Aim of the exercise: Pick every line out of the entries below that has the string "Política", and copy it.
(Records for this exercise begins)
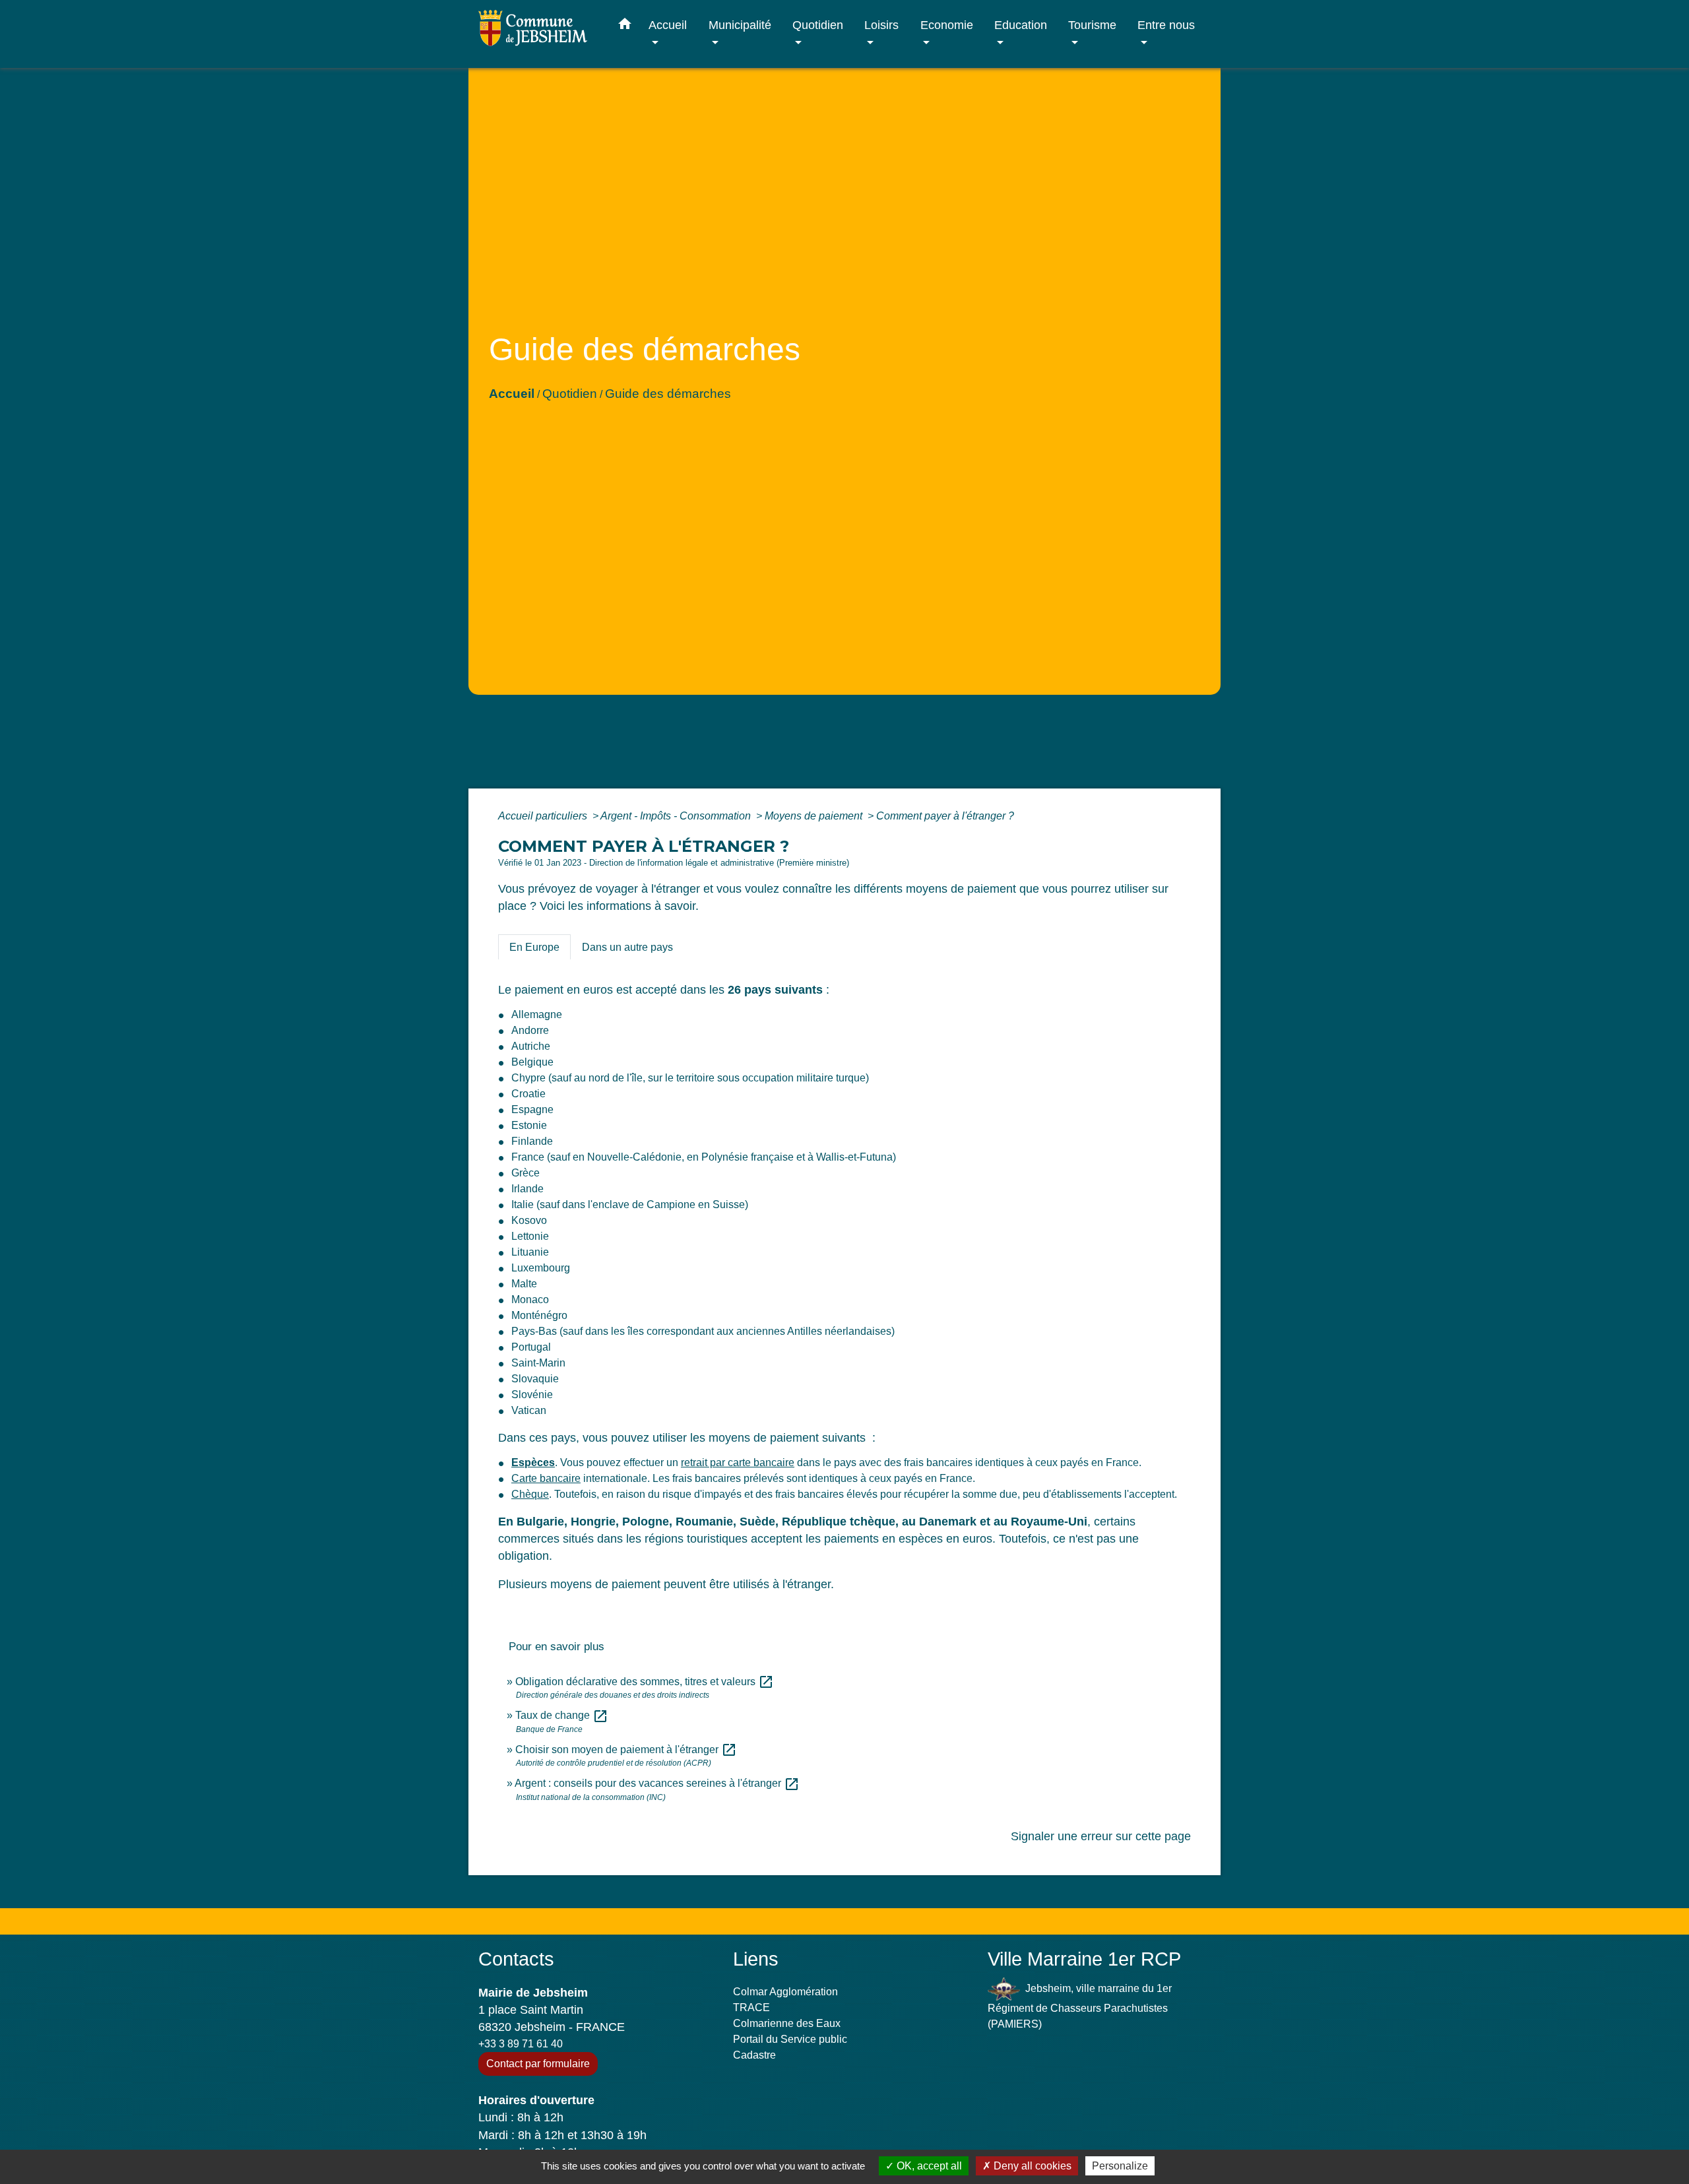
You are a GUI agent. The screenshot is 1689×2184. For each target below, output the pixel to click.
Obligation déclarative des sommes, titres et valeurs (644, 1681)
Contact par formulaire (538, 2063)
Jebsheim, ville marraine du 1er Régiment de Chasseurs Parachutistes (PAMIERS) (1080, 2005)
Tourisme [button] (1092, 25)
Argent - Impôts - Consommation (676, 815)
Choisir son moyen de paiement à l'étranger (626, 1749)
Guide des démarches (668, 394)
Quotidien (569, 394)
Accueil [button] (668, 25)
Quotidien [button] (817, 25)
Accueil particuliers (544, 815)
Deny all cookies (1031, 2165)
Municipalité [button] (740, 25)
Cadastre (754, 2055)
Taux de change (561, 1715)
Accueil (511, 394)
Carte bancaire (546, 1478)
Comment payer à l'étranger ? (945, 815)
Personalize (1120, 2165)
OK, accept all (928, 2165)
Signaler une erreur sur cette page (1101, 1836)
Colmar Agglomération (785, 1991)
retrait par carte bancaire (737, 1462)
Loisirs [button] (881, 25)
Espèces (533, 1462)
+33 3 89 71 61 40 (520, 2043)
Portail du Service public (790, 2039)
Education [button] (1020, 25)
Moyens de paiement (815, 815)
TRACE (751, 2007)
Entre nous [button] (1166, 25)
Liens (756, 1959)
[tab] (534, 946)
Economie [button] (946, 25)
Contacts (516, 1959)
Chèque (530, 1494)
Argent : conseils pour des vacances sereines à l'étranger (657, 1783)
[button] (624, 26)
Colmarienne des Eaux (787, 2023)
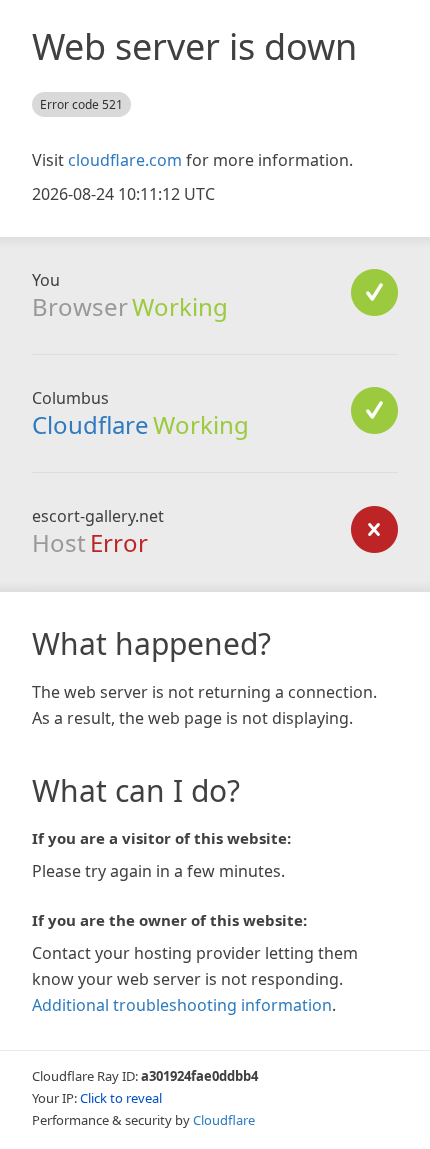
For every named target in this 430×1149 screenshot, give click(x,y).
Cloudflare (90, 424)
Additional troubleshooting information (182, 1005)
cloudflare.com (125, 160)
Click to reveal (121, 1098)
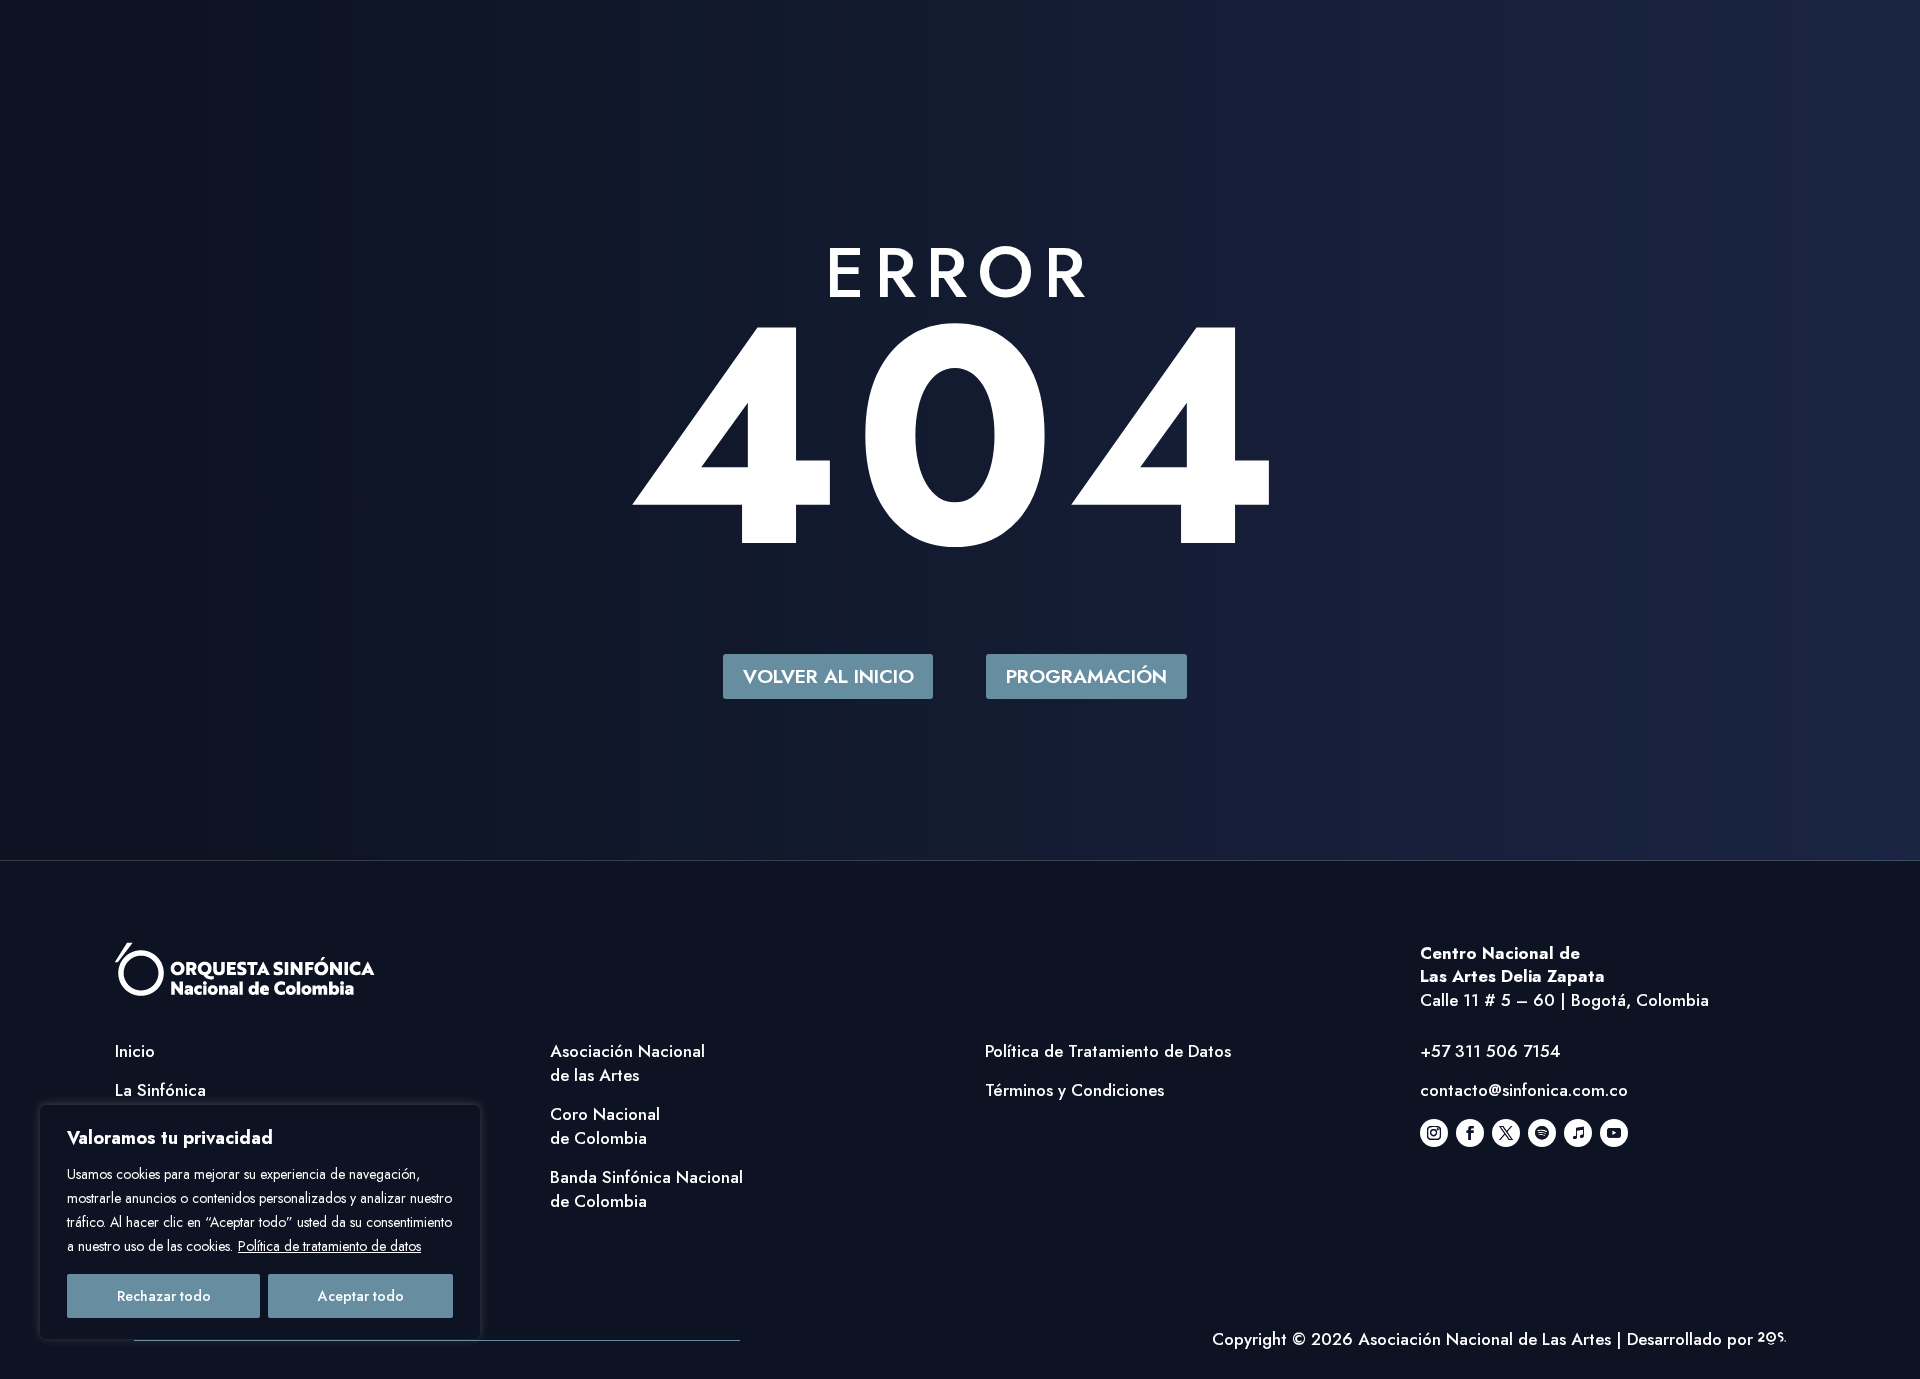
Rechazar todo (164, 1296)
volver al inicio (828, 676)
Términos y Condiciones (1074, 1090)
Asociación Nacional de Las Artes (1484, 1339)
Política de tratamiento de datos (329, 1246)
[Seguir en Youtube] (1614, 1133)
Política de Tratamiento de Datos (1108, 1051)
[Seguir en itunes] (1578, 1133)
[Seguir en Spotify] (1542, 1133)
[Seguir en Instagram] (1434, 1133)
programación (1086, 676)
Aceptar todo (361, 1296)
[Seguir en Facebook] (1470, 1133)
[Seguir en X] (1506, 1133)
(Records for this exercise ends)
Task output:
Política de tratamiento de datos (329, 1246)
Política de Tratamiento de Datos (1108, 1051)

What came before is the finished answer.